Item-finding rows:
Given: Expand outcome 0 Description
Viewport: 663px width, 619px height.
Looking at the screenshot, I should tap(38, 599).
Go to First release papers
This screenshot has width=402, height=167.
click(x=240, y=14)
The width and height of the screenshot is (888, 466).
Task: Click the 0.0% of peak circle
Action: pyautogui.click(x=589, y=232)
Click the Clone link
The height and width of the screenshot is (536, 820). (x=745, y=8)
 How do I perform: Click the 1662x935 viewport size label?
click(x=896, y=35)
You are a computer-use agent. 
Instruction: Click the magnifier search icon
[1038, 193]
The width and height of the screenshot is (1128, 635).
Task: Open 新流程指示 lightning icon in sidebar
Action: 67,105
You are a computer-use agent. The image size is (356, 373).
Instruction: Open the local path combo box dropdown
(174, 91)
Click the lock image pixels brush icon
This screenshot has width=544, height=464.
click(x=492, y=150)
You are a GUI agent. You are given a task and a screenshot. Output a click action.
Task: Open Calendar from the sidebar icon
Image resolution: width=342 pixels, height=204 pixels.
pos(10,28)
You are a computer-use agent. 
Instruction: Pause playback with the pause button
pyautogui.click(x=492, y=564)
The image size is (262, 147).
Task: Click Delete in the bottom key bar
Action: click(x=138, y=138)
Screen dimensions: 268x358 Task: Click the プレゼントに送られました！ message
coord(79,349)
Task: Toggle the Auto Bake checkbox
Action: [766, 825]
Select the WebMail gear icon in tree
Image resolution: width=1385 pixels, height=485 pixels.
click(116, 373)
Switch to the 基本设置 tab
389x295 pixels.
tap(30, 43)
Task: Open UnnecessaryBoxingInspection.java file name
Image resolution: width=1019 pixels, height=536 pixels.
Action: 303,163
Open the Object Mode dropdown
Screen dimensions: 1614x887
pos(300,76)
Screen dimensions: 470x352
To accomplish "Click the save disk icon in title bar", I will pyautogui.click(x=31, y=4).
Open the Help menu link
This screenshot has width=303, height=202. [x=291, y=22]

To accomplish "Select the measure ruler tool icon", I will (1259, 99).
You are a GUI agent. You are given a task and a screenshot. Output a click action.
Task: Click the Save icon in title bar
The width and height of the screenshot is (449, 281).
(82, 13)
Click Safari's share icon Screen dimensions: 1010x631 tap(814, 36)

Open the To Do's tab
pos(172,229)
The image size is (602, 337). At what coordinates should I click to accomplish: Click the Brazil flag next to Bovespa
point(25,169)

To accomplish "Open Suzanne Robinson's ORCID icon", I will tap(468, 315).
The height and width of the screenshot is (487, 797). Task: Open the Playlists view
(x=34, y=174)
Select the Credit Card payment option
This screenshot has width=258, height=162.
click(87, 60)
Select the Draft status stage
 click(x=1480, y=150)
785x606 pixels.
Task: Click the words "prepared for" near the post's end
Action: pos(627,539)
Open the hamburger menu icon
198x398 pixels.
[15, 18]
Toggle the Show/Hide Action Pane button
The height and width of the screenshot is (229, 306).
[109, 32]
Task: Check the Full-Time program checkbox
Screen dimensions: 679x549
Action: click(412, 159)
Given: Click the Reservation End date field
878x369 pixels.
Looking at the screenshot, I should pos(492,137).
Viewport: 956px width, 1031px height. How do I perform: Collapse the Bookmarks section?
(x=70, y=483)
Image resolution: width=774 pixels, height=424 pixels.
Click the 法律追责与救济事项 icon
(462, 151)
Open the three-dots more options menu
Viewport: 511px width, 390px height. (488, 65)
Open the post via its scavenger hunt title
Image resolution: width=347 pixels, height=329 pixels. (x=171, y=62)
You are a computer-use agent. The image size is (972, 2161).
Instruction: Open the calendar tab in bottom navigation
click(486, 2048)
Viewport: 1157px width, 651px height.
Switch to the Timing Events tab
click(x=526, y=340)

Short exercise:
Express these lines as a numbered list, leaving out blank lines.

The reply:
1. Given: Expand outcome 0 Description
2. Viewport: 663px width, 619px height.
3. Looking at the screenshot, I should tap(38, 599).
4. Go to First release papers
5. This screenshot has width=402, height=167.
6. click(x=240, y=14)
7. The width and height of the screenshot is (888, 466).
8. Task: Click the 0.0% of peak circle
9. Action: pyautogui.click(x=589, y=232)
10. Click the Clone link
11. The height and width of the screenshot is (536, 820). (x=745, y=8)
12.  How do I perform: Click the 1662x935 viewport size label?
13. click(x=896, y=35)
14. You are a computer-use agent. 
15. Instruction: Click the magnifier search icon
16. [1038, 193]
17. The width and height of the screenshot is (1128, 635).
18. Task: Open 新流程指示 lightning icon in sidebar
19. Action: 67,105
20. You are a computer-use agent. The image size is (356, 373).
21. Instruction: Open the local path combo box dropdown
22. (174, 91)
23. Click the lock image pixels brush icon
24. This screenshot has width=544, height=464.
25. click(x=492, y=150)
26. You are a GUI agent. You are given a task and a screenshot. Output a click action.
27. Task: Open Calendar from the sidebar icon
28. Image resolution: width=342 pixels, height=204 pixels.
29. pos(10,28)
30. You are a computer-use agent. 
31. Instruction: Pause playback with the pause button
32. pyautogui.click(x=492, y=564)
33. The image size is (262, 147).
34. Task: Click Delete in the bottom key bar
35. Action: click(x=138, y=138)
36. Screen dimensions: 268x358 Task: Click the プレゼントに送られました！ message
37. coord(79,349)
38. Task: Toggle the Auto Bake checkbox
39. Action: [766, 825]
40. Select the WebMail gear icon in tree
41. Image resolution: width=1385 pixels, height=485 pixels.
42. click(116, 373)
43. Switch to the 基本设置 tab
44. 389x295 pixels.
45. tap(30, 43)
46. Task: Open UnnecessaryBoxingInspection.java file name
47. Image resolution: width=1019 pixels, height=536 pixels.
48. Action: 303,163
49. Open the Object Mode dropdown
50. Screen dimensions: 1614x887
51. pos(300,76)
52. Screen dimensions: 470x352
53. To accomplish "Click the save disk icon in title bar", I will pyautogui.click(x=31, y=4).
54. Open the Help menu link
55. This screenshot has width=303, height=202. [x=291, y=22]
56. To accomplish "Select the measure ruler tool icon", I will (1259, 99).
57. You are a GUI agent. You are given a task and a screenshot. Output a click action.
58. Task: Click the Save icon in title bar
59. The width and height of the screenshot is (449, 281).
60. (82, 13)
61. Click Safari's share icon Screen dimensions: 1010x631 tap(814, 36)
62. Open the To Do's tab
63. pos(172,229)
64. The image size is (602, 337). At what coordinates should I click to accomplish: Click the Brazil flag next to Bovespa
65. point(25,169)
66. To accomplish "Open Suzanne Robinson's ORCID icon", I will tap(468, 315).
67. The height and width of the screenshot is (487, 797). Task: Open the Playlists view
68. (x=34, y=174)
69. Select the Credit Card payment option
70. This screenshot has width=258, height=162.
71. click(87, 60)
72. Select the Draft status stage
73.  click(x=1480, y=150)
74. 785x606 pixels.
75. Task: Click the words "prepared for" near the post's end
76. Action: pos(627,539)
77. Open the hamburger menu icon
78. 198x398 pixels.
79. [15, 18]
80. Toggle the Show/Hide Action Pane button
81. The height and width of the screenshot is (229, 306).
82. [109, 32]
83. Task: Check the Full-Time program checkbox
84. Screen dimensions: 679x549
85. Action: click(412, 159)
86. Given: Click the Reservation End date field
87. 878x369 pixels.
88. Looking at the screenshot, I should pos(492,137).
89. Viewport: 956px width, 1031px height. How do I perform: Collapse the Bookmarks section?
90. (x=70, y=483)
91. Image resolution: width=774 pixels, height=424 pixels.
92. Click the 法律追责与救济事项 icon
93. (462, 151)
94. Open the three-dots more options menu
95. Viewport: 511px width, 390px height. (488, 65)
96. Open the post via its scavenger hunt title
97. Image resolution: width=347 pixels, height=329 pixels. (x=171, y=62)
98. You are a computer-use agent. The image size is (972, 2161).
99. Instruction: Open the calendar tab in bottom navigation
100. click(486, 2048)
101. Viewport: 1157px width, 651px height.
102. Switch to the Timing Events tab
103. click(x=526, y=340)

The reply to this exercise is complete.